以前なら迷いなく舞子のために心を決めていたため、余計に違和感が拭えなかったのだろう。
(もうすぐそこまで来ているのよ。今こそ、しっかりと心を固めるべきだわ)
舞子を助ける。それだけのために、これまで長い道程を歩いてきたのだから。
「ありがとう」
久しぶりに笑った美香の頬は強張っていたが、耕太は照れたように頭の後ろで腕を組むと、どんどん先を急ぐミルバの背中に追いつこうと走り出した。
三人はコルニア城内を駆けた。ミルバがあまりにすいすいといくつもある廊下を抜け、階段を登るので、美香はまったく道を覚えることができなかった。帰り道はどうすれぱいいんだろう……。少し心配になったが、それはミルバがやられるという前提の元に成立する心配であることに気づいた。しかしその前提は、あながち間違いではないのかもしれない。
(百回以上も時間を戻して、それでも舞子に届かなかったのに、今度は達成できるとどうして言い切れるかしら?)
美香は急に悟った。ミルバも必死なのだ――。
九階に辿り着いた。廊下を走ってすぐのところにある、今まで見たこともないような巨大な白木の大扉を見上げ、美香は見開いた目で瞬きを繰り返す。
「ここは舞子専用に作られた大広間だ。大広間を突っ切った先にある階段からしか、舞子のいる私室には行けない」
ミルバは二人を鋭く見渡すと、荒い息を整えるまで待ち、それから扉の金色のノブに手をかけた。

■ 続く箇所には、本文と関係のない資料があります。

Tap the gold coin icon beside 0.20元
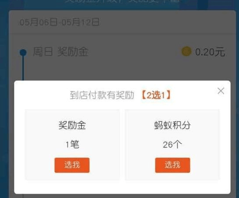The width and height of the screenshot is (239, 198). click(x=186, y=52)
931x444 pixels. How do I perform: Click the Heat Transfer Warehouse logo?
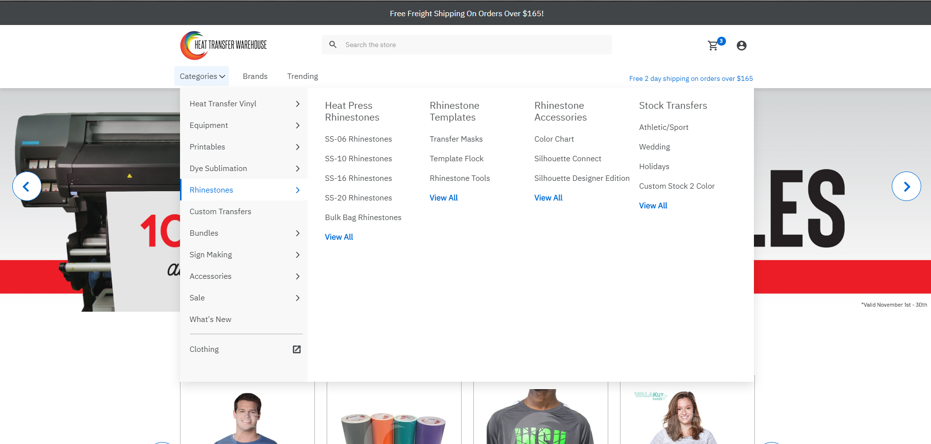pyautogui.click(x=224, y=45)
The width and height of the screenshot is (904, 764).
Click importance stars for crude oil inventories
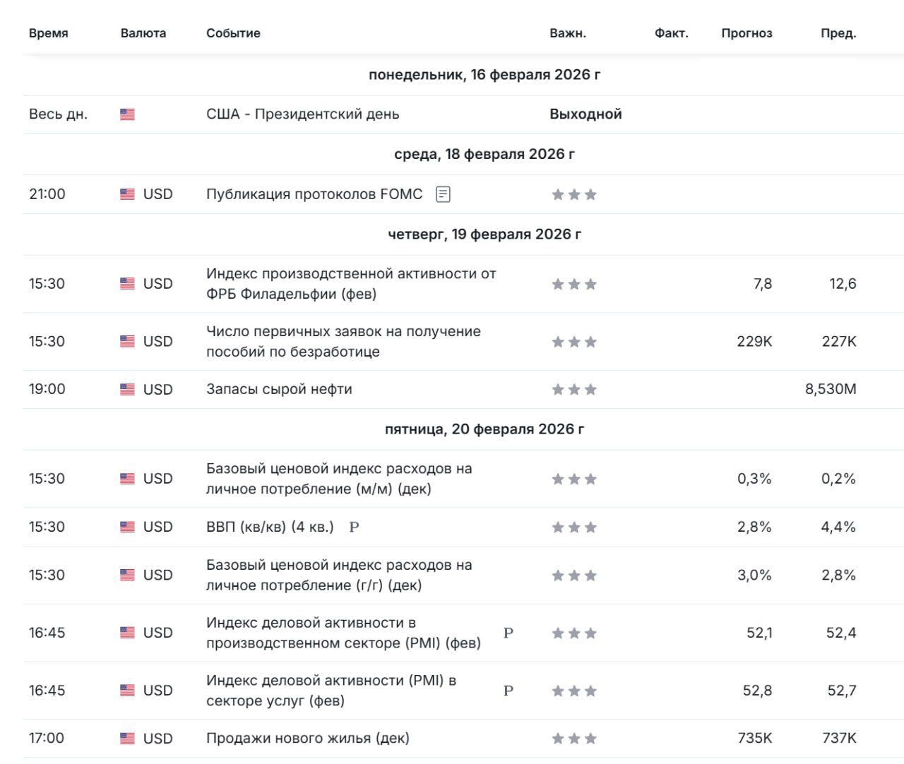573,389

「美香、君が先頭に立って階段を登るんだ。舞子を怯ませるには、君の存在を全面に押し出すしか方法はないからね」
「囮ってことかよ?」
耕太はこめかみの汗を乱暴に拭いながら吐き捨てと、ミルバは首を横に振った。
「誰も舞子に会ってすぐ殺すなどと言っていないだろう?美香がまず説得を試み、それでダメなら私が介入する。しかしそれには時間が必要だ。舞子はまだほんの子供だ。見た目だけは、私が三年時間を進めたから、君達と同じ年くらいに見えるけどね。実の姉に危害を加えるようなことはできないだろうから、美香に先へ行ってもらおうと言っているんだ」
「そっか……。そういや、こっちでは三年進んでるんだっけか」
耕太は思い出したように頭をかき、美香はドキドキしてきた心臓を宥めようと大きく息を吸い込んだ。
そうだ。舞子はもう、以前の舞子の姿ではない。